Budget shopping tips: Blu-ray players

CNET Senior Associate Editor Matthew Moskovciak shares some general tips on shopping for a Blu-ray player on a budget.

Budget Blu-ray players a generally older, Profile 1.1 players.
Budget Blu-ray players are generally older, Profile 1.1 players.

Blu-ray started out as a pricey, enthusiasts-only, niche format, but prices have fallen enough that even mainstream home theater fans can enjoy high-def movies at home. If you're on a tight budget, but still want to go Blu, here are some tips to keep the costs down.

Profile 1.1 players for dirt cheap
If you're only looking to spend less than $200 on a Blu-ray player, you'll probably have to settle for an Profile 1.1 unit. You'll be giving up the ability to watch Internet-enabled BD-Live content available on some Blu-ray movies, but that's not a huge loss, considering we haven't seen much impressive BD-Live content.

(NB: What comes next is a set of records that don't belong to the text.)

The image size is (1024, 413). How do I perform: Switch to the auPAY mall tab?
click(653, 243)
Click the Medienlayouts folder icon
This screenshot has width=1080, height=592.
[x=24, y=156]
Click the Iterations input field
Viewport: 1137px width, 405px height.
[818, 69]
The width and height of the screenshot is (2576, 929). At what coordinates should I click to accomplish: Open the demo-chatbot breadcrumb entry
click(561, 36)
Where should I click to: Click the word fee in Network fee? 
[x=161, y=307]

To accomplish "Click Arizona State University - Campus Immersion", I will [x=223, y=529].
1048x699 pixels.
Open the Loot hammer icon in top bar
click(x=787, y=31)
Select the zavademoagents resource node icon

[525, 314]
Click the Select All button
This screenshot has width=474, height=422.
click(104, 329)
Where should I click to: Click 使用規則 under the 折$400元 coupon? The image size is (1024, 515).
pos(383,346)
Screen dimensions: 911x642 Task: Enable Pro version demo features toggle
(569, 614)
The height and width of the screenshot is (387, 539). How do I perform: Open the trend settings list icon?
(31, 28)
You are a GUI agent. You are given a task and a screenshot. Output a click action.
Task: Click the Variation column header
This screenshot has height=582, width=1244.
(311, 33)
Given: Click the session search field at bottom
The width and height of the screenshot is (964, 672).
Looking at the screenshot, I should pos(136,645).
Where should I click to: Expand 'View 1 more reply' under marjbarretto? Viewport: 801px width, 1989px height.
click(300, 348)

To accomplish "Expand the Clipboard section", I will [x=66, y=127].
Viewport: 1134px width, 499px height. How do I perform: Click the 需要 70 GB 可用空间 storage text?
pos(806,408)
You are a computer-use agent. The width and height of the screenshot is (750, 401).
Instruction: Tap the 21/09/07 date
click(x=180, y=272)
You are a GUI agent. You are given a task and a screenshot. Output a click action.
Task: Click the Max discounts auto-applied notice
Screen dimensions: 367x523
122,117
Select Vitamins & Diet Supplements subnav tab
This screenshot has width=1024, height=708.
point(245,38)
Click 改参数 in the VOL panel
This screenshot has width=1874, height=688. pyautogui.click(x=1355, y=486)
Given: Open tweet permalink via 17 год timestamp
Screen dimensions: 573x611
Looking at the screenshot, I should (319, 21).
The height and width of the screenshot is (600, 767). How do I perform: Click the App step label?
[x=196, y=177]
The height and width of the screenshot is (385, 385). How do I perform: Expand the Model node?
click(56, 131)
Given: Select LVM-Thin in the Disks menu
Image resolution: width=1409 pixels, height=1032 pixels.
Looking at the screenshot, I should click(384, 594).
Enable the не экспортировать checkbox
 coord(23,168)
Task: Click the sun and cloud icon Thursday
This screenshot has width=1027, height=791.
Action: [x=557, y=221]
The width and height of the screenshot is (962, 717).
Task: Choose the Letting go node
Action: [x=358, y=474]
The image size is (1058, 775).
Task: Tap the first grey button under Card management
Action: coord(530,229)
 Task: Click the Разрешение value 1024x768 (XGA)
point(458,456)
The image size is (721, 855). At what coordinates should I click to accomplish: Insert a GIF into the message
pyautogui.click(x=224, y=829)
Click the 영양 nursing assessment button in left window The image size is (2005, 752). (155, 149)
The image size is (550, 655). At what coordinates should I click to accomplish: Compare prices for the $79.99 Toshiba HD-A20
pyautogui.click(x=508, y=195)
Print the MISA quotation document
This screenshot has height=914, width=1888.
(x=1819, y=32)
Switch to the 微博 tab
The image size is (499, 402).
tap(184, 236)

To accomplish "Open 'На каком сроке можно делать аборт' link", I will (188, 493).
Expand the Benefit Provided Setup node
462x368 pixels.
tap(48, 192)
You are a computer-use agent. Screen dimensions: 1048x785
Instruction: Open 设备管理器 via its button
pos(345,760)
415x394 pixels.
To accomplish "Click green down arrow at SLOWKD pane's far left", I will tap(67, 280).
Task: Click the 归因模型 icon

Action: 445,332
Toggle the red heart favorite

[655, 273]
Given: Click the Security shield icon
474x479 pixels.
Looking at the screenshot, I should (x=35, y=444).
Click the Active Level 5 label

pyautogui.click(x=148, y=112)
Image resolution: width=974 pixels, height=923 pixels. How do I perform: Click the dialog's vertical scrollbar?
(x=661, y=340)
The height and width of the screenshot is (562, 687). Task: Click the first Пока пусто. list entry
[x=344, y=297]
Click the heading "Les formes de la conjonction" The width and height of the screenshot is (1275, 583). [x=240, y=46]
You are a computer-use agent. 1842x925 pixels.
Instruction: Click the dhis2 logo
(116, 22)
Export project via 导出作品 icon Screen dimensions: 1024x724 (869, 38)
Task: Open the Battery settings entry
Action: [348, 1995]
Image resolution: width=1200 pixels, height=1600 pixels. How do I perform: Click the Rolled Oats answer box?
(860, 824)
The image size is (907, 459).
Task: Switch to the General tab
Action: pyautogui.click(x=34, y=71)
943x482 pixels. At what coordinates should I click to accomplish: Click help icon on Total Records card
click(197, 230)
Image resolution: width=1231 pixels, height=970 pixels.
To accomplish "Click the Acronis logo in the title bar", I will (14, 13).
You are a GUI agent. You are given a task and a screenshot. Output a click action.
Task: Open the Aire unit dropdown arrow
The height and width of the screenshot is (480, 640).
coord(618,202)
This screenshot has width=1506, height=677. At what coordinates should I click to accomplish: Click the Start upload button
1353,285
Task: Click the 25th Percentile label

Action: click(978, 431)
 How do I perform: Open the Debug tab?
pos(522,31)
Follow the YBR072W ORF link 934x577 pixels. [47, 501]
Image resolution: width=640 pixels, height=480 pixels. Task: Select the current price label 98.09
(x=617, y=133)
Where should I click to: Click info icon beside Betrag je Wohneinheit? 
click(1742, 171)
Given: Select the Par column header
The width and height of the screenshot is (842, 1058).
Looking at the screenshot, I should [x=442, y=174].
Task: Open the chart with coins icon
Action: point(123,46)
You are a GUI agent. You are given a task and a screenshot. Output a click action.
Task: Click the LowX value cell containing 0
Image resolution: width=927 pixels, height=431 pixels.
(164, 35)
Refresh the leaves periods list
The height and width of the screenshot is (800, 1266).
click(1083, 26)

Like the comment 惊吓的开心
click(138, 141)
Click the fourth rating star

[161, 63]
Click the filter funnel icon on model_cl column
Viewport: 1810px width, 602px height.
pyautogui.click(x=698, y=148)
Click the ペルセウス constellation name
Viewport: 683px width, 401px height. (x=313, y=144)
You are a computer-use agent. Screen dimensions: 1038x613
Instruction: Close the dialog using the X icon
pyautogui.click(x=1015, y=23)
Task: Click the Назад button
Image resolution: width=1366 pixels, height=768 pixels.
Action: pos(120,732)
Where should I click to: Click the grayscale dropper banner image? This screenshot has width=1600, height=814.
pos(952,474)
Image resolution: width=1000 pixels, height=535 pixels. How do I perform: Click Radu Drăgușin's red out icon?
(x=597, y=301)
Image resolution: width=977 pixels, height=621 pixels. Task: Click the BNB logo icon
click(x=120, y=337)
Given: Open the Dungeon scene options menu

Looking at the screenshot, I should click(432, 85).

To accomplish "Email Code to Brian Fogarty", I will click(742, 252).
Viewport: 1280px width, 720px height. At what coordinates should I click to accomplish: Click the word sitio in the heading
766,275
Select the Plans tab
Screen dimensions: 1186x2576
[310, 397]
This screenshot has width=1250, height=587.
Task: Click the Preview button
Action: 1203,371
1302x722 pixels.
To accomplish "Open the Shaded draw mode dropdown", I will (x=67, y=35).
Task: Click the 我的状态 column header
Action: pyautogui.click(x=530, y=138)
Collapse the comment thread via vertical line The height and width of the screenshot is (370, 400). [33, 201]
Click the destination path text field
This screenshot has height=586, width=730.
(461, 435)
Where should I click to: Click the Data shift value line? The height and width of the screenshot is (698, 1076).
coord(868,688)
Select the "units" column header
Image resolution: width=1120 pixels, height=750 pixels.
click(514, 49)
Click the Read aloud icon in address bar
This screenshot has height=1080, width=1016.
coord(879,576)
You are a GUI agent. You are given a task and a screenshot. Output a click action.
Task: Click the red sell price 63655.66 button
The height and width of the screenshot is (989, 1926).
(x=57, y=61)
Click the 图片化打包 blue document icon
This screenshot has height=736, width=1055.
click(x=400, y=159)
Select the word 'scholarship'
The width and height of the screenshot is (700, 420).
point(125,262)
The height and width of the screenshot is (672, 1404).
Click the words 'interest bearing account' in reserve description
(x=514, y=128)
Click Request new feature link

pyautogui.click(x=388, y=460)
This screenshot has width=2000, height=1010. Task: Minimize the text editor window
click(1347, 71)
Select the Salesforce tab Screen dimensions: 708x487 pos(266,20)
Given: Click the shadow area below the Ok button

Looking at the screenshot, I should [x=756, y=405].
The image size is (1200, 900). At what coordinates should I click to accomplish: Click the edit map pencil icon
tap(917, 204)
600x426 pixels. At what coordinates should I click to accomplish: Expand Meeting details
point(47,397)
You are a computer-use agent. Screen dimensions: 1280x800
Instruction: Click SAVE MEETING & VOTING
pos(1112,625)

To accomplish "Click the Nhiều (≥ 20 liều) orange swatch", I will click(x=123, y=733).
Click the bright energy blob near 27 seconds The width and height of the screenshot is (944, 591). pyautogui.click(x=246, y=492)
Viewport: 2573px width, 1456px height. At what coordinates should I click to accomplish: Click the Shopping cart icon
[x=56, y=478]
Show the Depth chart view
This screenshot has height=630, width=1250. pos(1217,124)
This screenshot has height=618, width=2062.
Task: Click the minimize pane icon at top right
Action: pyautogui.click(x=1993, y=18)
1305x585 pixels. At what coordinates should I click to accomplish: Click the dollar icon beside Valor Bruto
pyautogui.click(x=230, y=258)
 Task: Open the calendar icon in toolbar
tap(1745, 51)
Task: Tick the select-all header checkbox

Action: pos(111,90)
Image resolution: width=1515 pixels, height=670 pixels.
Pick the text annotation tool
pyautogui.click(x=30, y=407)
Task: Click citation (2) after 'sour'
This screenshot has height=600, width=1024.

The bigger drawback is that these players tend to be slow and aren't great with disc compatibility, but it's the only reliable way of scoring a relatively cheap standalone Blu-ray player.

Netflix your Blu-ray movies
Rebuying your DVD collection is decidedly antibudget, but a Netflix subscription can help you avoid most of the pain. Yes, Netflix charges a little extra for a Blu-ray subscription, but we still think it's worth it, especially with many Blu-ray players offering built-in Netflix streaming . If you're still set on buying movies, keep an eye out for buy-two-get-one-free deals that pop up on Amazon periodically.

Ditch the 7.1 analog outputs
If you've got an HDMI-capable receiver, stick with the cheaper players that lack 7.1 analog outputs. Manufacturers often try to make it seem like the analog outputs offer a superior audio performance, but in our experience that's just not the case. Of course, if you have an older AV receiver that doesn't support HDMI, you may actually save money by purchasing a player with 7.1 analog outputs. Spending an extra $100 bucks on a Blu-ray player is less expensive than buying a new $400 AV receiver.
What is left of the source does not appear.